CORONEL RÉU POR FEMINICÍDIO: PM Morta em SP Relatou Agressões — Justiça Aceita Denúncia Contra Tenente-Coronel
A Justiça de São Paulo aceitou nesta quarta-feira (18) a denúncia por feminicídio contra um tenente-coronel da Polícia Militar acusado de matar a própria esposa, também policial militar. A PM vitimada havia relatado em documentos que sofria agressões constantes por parte do marido, que em mensagens descreveu o casamento em termos de dominação e submissão. O caso chocou São Paulo e reacendeu o debate sobre violência doméstica dentro das próprias forças de segurança.
O Caso Que Chocou São Paulo
O tenente-coronel foi preso após as investigações revelarem que ele teria mandado limpar o apartamento onde a PM foi morta — numa tentativa de destruir evidências. A Secretaria de Segurança Pública de SP teve de explicar publicamente como a limpeza do imóvel ocorreu enquanto o caso estava sob investigação. O episódio expõe uma realidade dolorosa: a violência doméstica não tem uniforme.
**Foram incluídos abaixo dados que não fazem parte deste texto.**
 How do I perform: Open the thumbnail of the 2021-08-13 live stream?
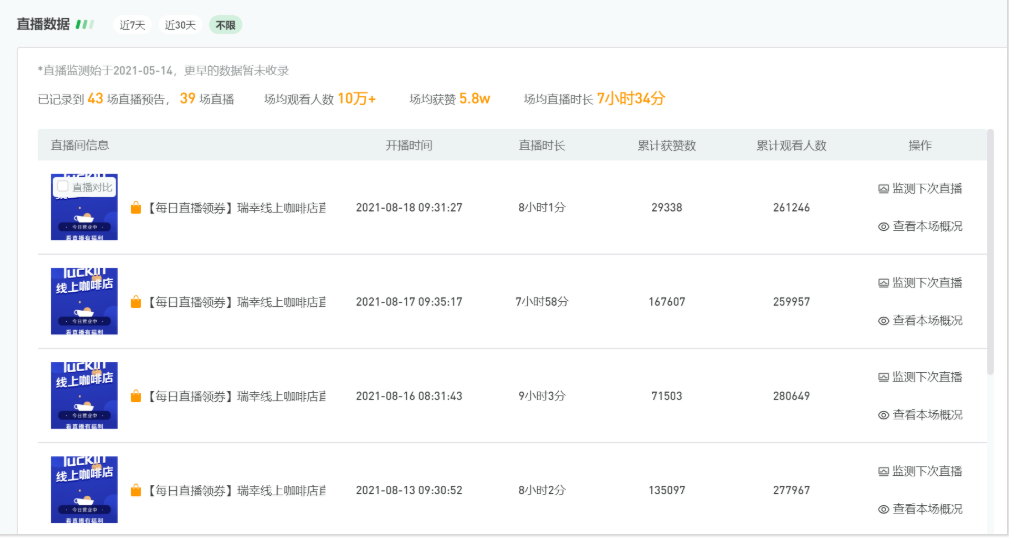click(x=84, y=489)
Ela atravessa todos os estratos sociais e profissionais.
Legislação Avança para Proteger a Família
- O Senado aprovou esta semana o uso imediato de tornozeleira eletrônica para agressores, medida que poderá ser aplicada até pelo delegado
- A nova lei do crime vicário prevê penas de até 40 anos para quem agride filhos para atingir a mãe
- O Congresso tem avançado em punições mais duras contra agressores e assassinos de mulheres no âmbito familiar
O trabalhador e a família brasileira que confiam nas forças de segurança merecem saber que a lei se aplica de forma igual para todos, independentemente de patente ou cargo. O caso da PM assassinada pelo próprio marido é um alerta de que o sistema precisa ser mais rigoroso e que a proteção da família começa dentro de casa.